TW: Abuse and violence

This is one of my FAVORITE books of all time, and I could probably rant about it for hours if you let me. I really adore activist books that let the story spell out the message, instead of trying to preach their version of the truth to people, and that´s why a lot of famous feminist books didn´t resonate with me the way this one did. Emrata did it better because she isn´t trying to push any sort of truth on people. She never once tried to portray the female experience as anything simplistic but instead lays out her facts, feelings, and opinions as exactly what they are: subjective but wholly telling and oddly relatable.

Image Credit: Kira Auf Der Heide from Unsplash

Book description:

¨Emily Ratajkowski is an acclaimed model and actress, an engaged political progressive, a formidable entrepreneur, a global social media phenomenon, and now, a writer. Rocketing to world fame at age twenty-one, Ratajkowski sparked both praise and furor with the provocative display of her body as an unapologetic statement of feminist empowerment. The subsequent evolution in her thinking about our culture’s commodification of women is the subject of this book.

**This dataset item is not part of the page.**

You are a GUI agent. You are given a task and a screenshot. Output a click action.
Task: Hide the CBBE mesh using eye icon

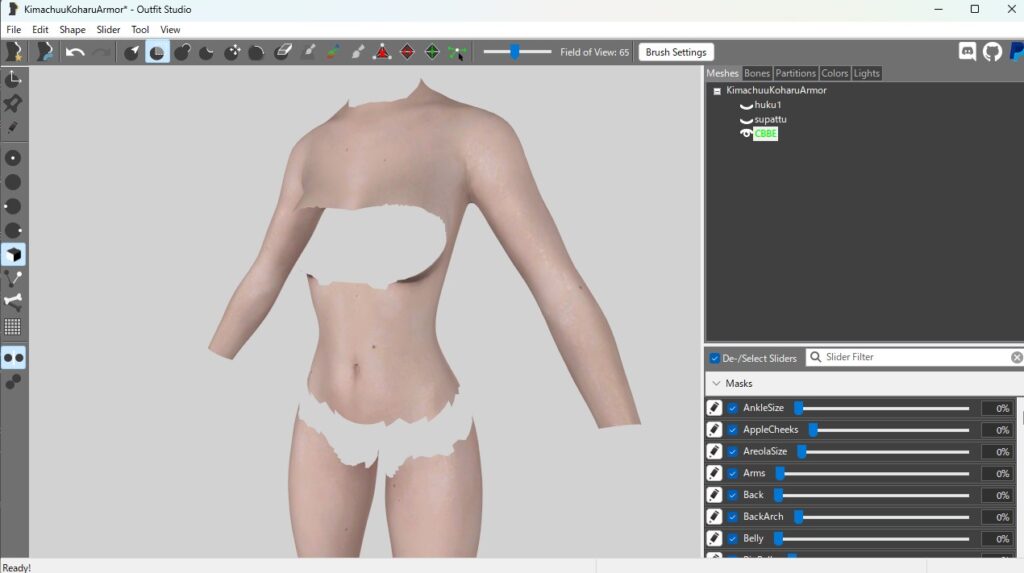[745, 134]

My Body is a profoundly personal exploration of feminism, sexuality, and power, of men's treatment of women and women's rationalizations for accepting that treatment. These essays chronicle moments from Ratajkowski’s life while investigating the culture’s fetishization of girls and female beauty, its obsession with and contempt for women’s sexuality, the perverse dynamics of the fashion and film industries, and the gray area between consent and abuse. Nuanced, fierce, and incisive, My Body marks the debut of a writer brimming with courage and intelligence.¨

Goodreads

Take the Quiz: Which Literary Fiction Should You Read Next?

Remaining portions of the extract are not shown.